RECORDS SHOWN:
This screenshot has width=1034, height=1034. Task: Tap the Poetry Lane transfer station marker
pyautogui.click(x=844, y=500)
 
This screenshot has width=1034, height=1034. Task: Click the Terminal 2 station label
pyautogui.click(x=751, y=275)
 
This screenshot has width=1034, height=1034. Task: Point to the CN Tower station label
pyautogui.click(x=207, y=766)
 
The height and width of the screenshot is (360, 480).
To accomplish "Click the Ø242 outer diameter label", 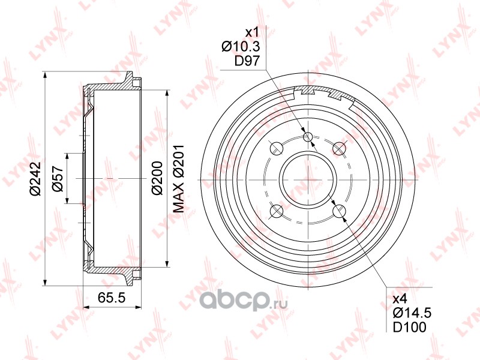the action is click(x=35, y=178).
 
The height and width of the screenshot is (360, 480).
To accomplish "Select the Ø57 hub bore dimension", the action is click(x=58, y=179).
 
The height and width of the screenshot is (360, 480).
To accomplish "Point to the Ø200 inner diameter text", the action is click(x=157, y=178).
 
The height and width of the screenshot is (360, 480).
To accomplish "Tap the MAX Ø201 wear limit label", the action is click(x=179, y=179).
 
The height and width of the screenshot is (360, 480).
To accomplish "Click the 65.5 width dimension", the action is click(x=112, y=298).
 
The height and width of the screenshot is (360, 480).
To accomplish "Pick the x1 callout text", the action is click(x=253, y=32).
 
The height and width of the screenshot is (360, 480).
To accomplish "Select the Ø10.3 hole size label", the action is click(x=241, y=47).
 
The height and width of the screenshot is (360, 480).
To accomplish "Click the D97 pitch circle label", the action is click(x=247, y=61).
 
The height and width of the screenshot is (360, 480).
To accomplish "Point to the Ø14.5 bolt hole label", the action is click(x=412, y=313).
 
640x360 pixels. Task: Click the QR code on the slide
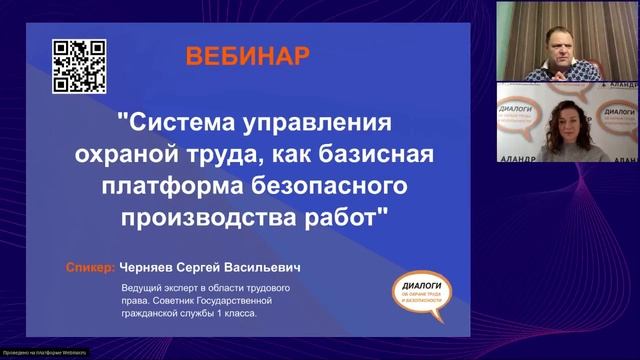pyautogui.click(x=79, y=65)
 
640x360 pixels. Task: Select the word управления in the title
pyautogui.click(x=321, y=125)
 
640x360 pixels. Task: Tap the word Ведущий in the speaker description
pyautogui.click(x=142, y=287)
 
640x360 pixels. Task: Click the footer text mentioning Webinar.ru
pyautogui.click(x=45, y=353)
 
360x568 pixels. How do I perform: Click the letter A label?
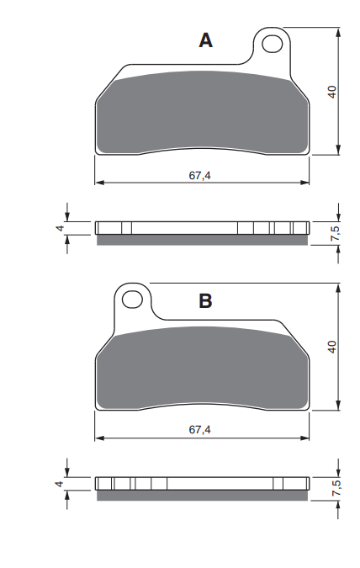pos(205,40)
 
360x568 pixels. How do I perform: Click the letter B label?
pos(205,300)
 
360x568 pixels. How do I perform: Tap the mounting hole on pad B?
pos(130,298)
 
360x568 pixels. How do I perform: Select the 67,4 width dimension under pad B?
pos(199,429)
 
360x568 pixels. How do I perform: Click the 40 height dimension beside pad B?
pos(332,346)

GIVEN PROBLEM:
Copy out, unchanged, the part of the material from the line containing "360x568 pixels. How do I perform: Click the letter A" through the end of the material, omitting the pictures.

FINISHED EXERCISE:
360x568 pixels. How do I perform: Click the letter A label?
pos(205,40)
 
360x568 pixels. How do I perform: Click the letter B label?
pos(205,300)
 
360x568 pixels. How do I perform: Tap the mounting hole on pad B?
pos(130,298)
 
360x568 pixels. How do I perform: Select the 67,4 width dimension under pad B?
pos(199,429)
 
360x568 pixels. How do I perform: Click the 40 height dimension beside pad B?
pos(332,346)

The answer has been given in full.